Perhaps the pg_locks query should poll until pg_locks has the expected rows.
Or else poll until all test sessions are waiting or idle.

Re: Continuing instability in insert-conflict-specconflict test

From

Tom Lane

Date:

13 June 2021, 20:48:48

Noah Misch <noah@leadboat.com> writes:
> The test material added in commit 43e0841 continues to yield buildfarm
> failures.

Yeah.  It's only a relatively small fraction of the total volume of
isolation-test failures, so I'm not sure it's worth expending a
whole lot of effort on this issue by itself.

> On Tue, Aug 25, 2020 at 12:04:41PM -0400, Tom Lane wrote:
>> I think what we have to do to salvage this test is to get rid of the
>> use of NOTICE outputs, and instead have the test functions insert
>> log records into some table, which we can inspect after the fact
>> to verify that things happened as we expect.

> That sounds promising.  Are those messages important for observing server
> bugs, or are they for debugging/modifying the test itself? If the latter, one
> could just change the messages to LOG.

I think they are important, because they show that the things we expect
to happen occur when we expect them to happen.

I experimented with replacing the RAISE NOTICEs with INSERTs, and ran
into two problems:

1. You can't do an INSERT in an IMMUTABLE function.  This is easily
worked around by putting the INSERT in a separate, volatile function.
That's cheating like mad of course, but so is the rest of the stuff
this test does in "immutable" functions.

2. The inserted events don't become visible from the outside until the
respective session commits.  This seems like an absolute show-stopper.
After the fact, we can see that the events happened in the expected
relative order; but we don't have proof that they happened in the right
order relative to the actions visible in the test output file.

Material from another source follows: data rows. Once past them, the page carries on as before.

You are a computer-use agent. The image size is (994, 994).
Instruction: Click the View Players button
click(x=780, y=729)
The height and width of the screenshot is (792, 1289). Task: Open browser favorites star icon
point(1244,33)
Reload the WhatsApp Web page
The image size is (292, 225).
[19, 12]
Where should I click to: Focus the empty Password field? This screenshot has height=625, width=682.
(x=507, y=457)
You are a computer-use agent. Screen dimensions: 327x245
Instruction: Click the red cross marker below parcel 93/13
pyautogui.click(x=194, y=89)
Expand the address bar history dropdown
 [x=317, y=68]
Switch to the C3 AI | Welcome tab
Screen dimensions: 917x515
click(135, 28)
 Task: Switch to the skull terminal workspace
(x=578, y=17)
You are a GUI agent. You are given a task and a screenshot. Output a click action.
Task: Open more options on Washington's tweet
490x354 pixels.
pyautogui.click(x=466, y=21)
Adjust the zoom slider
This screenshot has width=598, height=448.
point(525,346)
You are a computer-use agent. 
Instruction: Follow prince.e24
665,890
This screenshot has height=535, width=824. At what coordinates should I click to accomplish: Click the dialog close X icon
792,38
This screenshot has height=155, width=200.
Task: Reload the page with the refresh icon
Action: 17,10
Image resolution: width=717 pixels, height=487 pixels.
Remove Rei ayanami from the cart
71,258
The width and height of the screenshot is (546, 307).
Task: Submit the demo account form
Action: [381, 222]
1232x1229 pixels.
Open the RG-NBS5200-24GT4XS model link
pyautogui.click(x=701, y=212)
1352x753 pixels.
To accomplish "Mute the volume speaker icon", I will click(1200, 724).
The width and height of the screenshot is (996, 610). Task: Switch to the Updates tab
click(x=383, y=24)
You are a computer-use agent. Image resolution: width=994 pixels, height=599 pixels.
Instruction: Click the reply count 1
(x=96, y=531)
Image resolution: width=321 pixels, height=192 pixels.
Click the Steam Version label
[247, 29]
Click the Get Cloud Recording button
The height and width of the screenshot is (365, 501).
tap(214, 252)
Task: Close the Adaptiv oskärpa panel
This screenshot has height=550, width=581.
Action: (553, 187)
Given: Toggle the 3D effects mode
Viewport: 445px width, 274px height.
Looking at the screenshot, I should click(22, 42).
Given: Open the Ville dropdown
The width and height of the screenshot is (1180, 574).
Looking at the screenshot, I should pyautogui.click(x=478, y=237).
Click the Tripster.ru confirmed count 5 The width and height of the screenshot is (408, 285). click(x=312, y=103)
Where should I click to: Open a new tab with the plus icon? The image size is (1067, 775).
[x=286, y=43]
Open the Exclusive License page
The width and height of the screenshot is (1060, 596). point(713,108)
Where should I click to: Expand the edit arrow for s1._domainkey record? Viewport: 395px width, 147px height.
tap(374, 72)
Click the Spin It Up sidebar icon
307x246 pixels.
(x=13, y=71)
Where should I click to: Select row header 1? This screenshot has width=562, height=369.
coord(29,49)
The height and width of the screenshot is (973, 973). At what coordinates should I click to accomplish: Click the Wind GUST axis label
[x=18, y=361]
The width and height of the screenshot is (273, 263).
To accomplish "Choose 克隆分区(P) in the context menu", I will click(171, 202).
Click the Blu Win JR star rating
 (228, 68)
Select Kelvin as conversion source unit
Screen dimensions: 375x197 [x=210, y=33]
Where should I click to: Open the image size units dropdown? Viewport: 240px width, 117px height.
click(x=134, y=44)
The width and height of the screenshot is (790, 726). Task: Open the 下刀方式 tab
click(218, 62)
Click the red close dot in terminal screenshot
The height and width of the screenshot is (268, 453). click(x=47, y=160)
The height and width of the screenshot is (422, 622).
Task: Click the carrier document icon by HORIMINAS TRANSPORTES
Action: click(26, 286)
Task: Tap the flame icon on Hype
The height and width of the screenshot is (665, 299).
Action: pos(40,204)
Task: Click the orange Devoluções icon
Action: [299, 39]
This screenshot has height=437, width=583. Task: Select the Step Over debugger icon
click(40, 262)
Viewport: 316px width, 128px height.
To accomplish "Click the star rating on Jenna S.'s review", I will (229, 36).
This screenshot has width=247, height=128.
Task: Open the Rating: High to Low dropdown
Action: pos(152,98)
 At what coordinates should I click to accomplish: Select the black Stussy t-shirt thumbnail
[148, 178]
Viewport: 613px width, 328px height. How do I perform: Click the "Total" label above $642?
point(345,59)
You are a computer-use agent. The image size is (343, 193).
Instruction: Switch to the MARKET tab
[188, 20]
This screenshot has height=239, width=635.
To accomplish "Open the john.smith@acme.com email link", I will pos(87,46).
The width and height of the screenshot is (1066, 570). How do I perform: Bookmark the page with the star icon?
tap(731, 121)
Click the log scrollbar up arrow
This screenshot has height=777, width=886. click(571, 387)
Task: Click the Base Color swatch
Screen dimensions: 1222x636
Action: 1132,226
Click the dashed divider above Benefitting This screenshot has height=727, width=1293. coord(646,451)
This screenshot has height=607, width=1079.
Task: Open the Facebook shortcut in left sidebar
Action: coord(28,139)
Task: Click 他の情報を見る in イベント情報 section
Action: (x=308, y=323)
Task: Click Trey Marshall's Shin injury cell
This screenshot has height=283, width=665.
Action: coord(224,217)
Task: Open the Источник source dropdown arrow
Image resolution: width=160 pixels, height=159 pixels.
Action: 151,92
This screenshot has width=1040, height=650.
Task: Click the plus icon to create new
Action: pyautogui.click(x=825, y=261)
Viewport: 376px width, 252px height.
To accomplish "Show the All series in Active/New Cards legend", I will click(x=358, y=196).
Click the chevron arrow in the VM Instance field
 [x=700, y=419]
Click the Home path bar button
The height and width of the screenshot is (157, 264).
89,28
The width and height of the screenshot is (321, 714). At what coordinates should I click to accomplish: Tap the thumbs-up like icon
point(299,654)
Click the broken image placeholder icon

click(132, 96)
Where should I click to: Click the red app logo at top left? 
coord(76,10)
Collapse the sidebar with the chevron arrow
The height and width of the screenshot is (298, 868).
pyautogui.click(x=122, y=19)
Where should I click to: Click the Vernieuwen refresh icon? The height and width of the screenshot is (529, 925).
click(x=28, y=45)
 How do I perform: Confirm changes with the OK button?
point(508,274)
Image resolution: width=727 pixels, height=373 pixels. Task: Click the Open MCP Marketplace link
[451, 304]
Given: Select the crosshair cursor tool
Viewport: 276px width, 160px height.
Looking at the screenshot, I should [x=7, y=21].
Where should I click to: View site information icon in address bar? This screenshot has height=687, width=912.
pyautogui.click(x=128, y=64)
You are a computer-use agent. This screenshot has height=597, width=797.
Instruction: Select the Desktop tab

> ... Any of the above won't solve things
> completely, because 3 of the 21 failures have diffs in the pg_locks output:

Yeah, it looks like the issue there is that session 2 reports completion
of its step before session 1 has a chance to make progress after obtaining
the lock.  This seems to me to be closely related to the race conditions
I described upthread.

[ thinks for awhile ... ]

I wonder whether we could do better with something along these lines:

* Adjust the test script's functions to emit a NOTICE *after* acquiring
a lock, not before.

* Annotate permutations with something along the lines of "expect N
NOTICE outputs before allowing this step to be considered complete",
which we'd attach to the unlock steps.

This idea is only half baked at present, but maybe there's something
to work with there.  If it works, maybe we could improve the other
test cases that are always pseudo-failing in a similar way.  For
example, in the deadlock tests, annotate steps with "expect step
Y to finish before step X".

            regards, tom lane

Re: Continuing instability in insert-conflict-specconflict test

From

Noah Misch

Date:

13 June 2021, 21:29:43

On Sun, Jun 13, 2021 at 04:48:48PM -0400, Tom Lane wrote:
> Noah Misch <noah@leadboat.com> writes:
> > On Tue, Aug 25, 2020 at 12:04:41PM -0400, Tom Lane wrote:
> >> I think what we have to do to salvage this test is to get rid of the
> >> use of NOTICE outputs, and instead have the test functions insert
> >> log records into some table, which we can inspect after the fact
> >> to verify that things happened as we expect.
> 
> > That sounds promising.  Are those messages important for observing server
> > bugs, or are they for debugging/modifying the test itself? If the latter, one
> > could just change the messages to LOG.
> 
> I think they are important, because they show that the things we expect
> to happen occur when we expect them to happen.
> 
> I experimented with replacing the RAISE NOTICEs with INSERTs, and ran
> into two problems:
> 
> 1. You can't do an INSERT in an IMMUTABLE function.  This is easily
> worked around by putting the INSERT in a separate, volatile function.
> That's cheating like mad of course, but so is the rest of the stuff
> this test does in "immutable" functions.
> 
> 2. The inserted events don't become visible from the outside until the
> respective session commits.  This seems like an absolute show-stopper.
> After the fact, we can see that the events happened in the expected
> relative order; but we don't have proof that they happened in the right
> order relative to the actions visible in the test output file.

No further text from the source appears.